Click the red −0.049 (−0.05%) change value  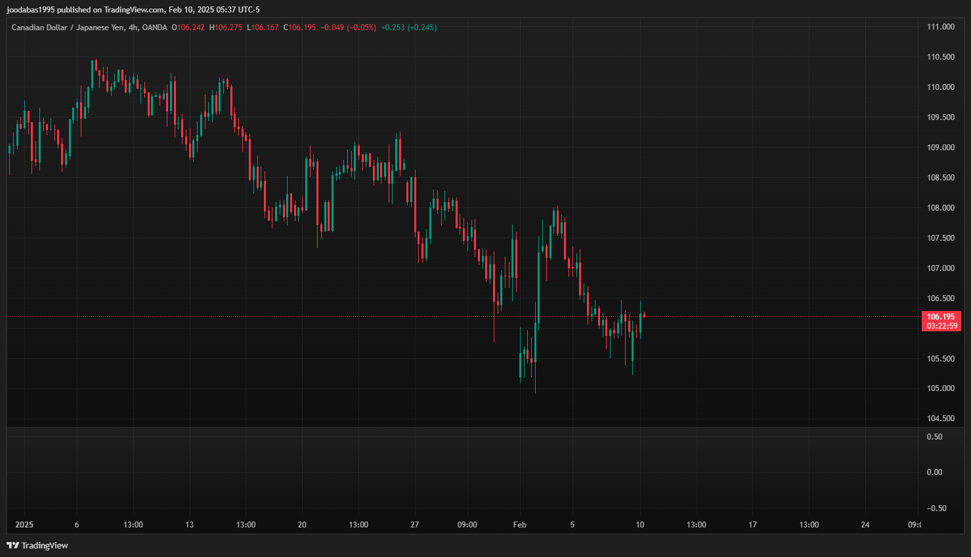[348, 28]
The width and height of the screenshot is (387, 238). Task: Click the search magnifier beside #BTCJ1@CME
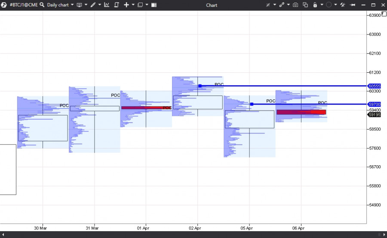tap(42, 5)
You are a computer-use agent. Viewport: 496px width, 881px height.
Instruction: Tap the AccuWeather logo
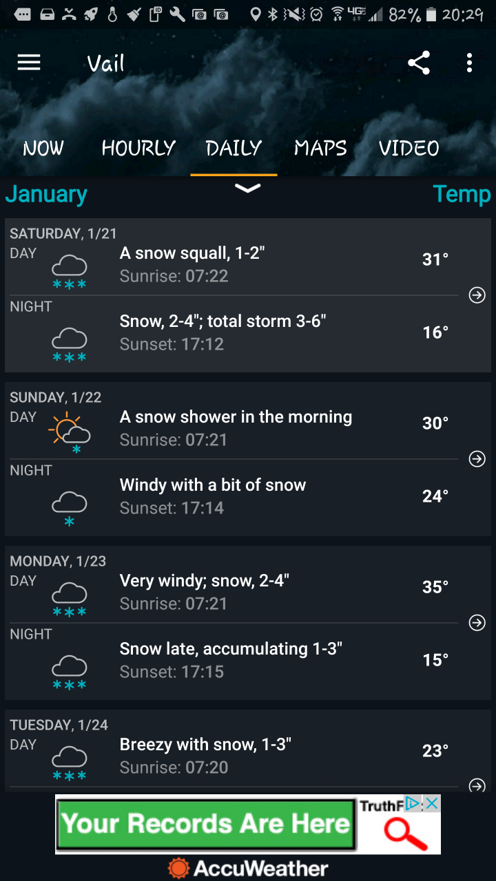pos(248,868)
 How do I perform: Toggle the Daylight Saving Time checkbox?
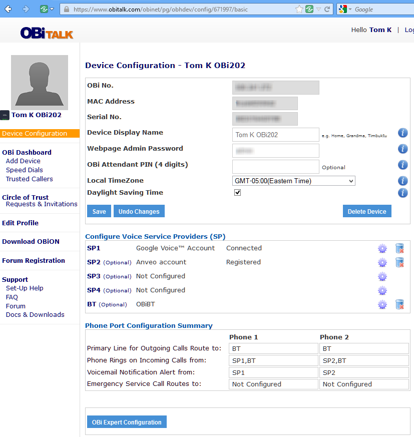[x=238, y=193]
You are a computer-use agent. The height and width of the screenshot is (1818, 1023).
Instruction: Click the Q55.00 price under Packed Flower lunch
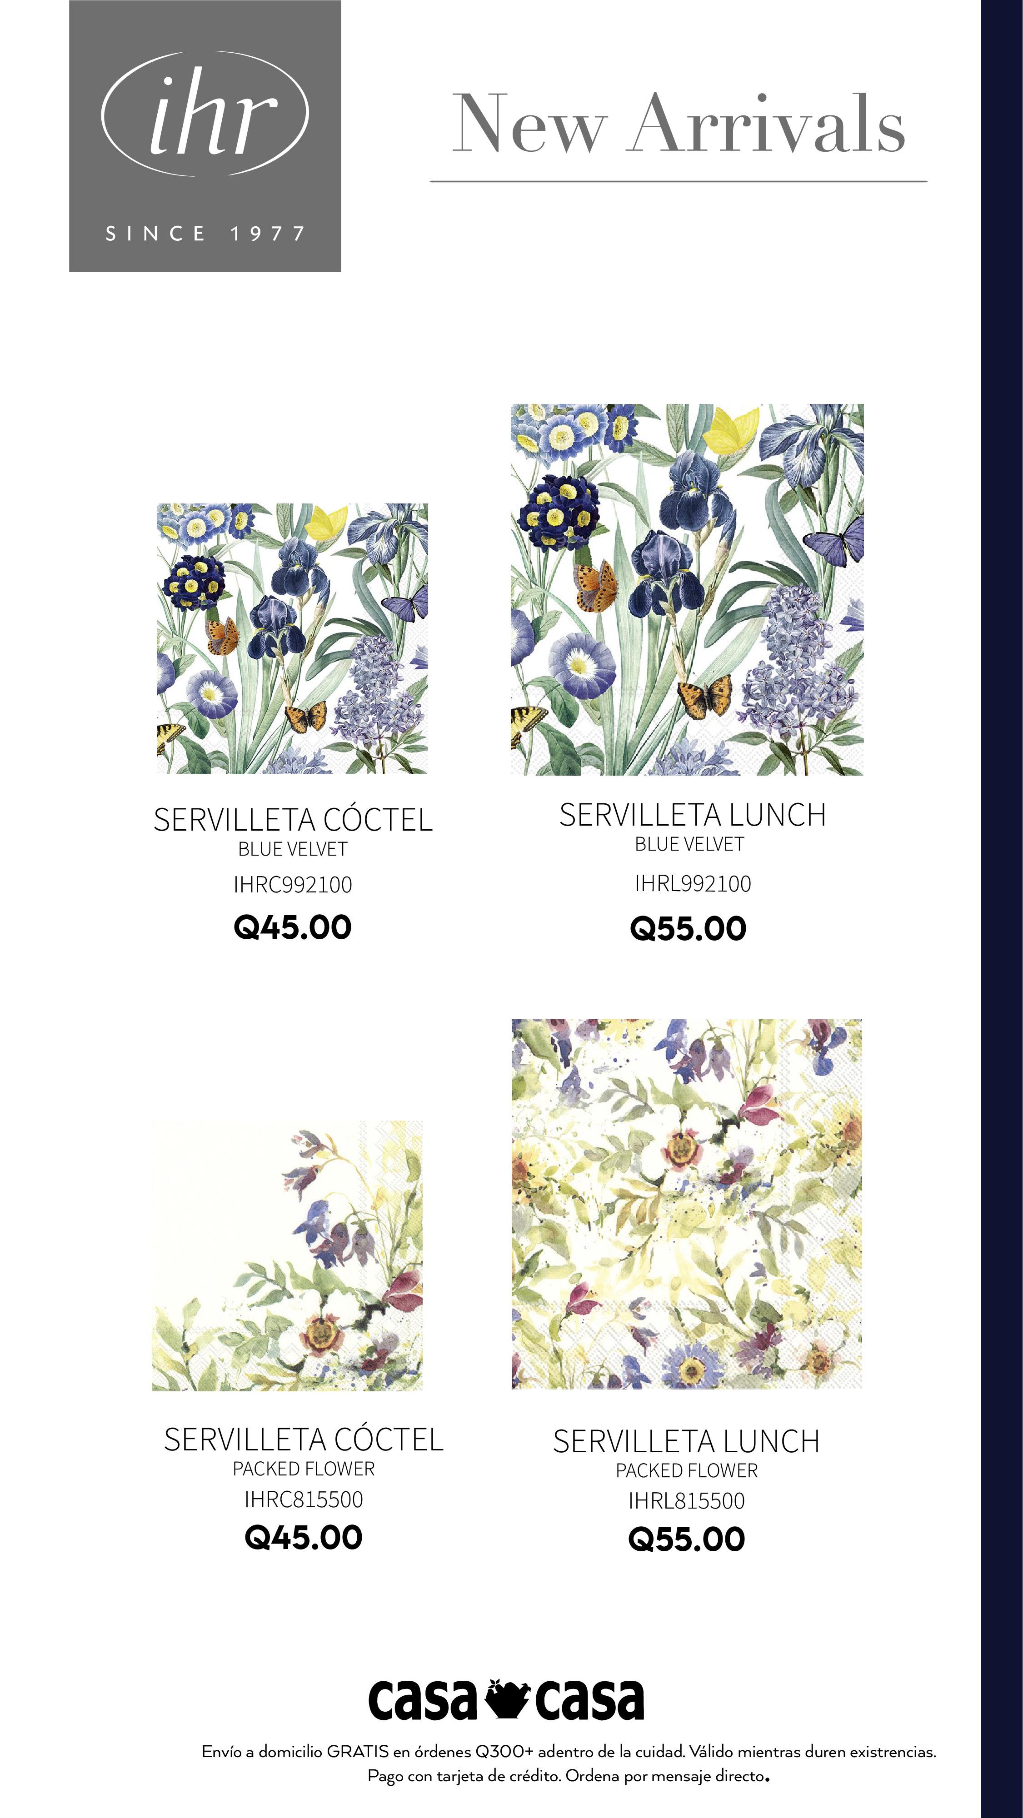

━━━━━━━━

## Description of the task
Copy out each line of the listing where the string "computer" appears.

## Result of the task
You are a computer-use agent. Viewport: 496px width, 881px height.
You are a computer-use agent. The height and width of the screenshot is (1818, 1023).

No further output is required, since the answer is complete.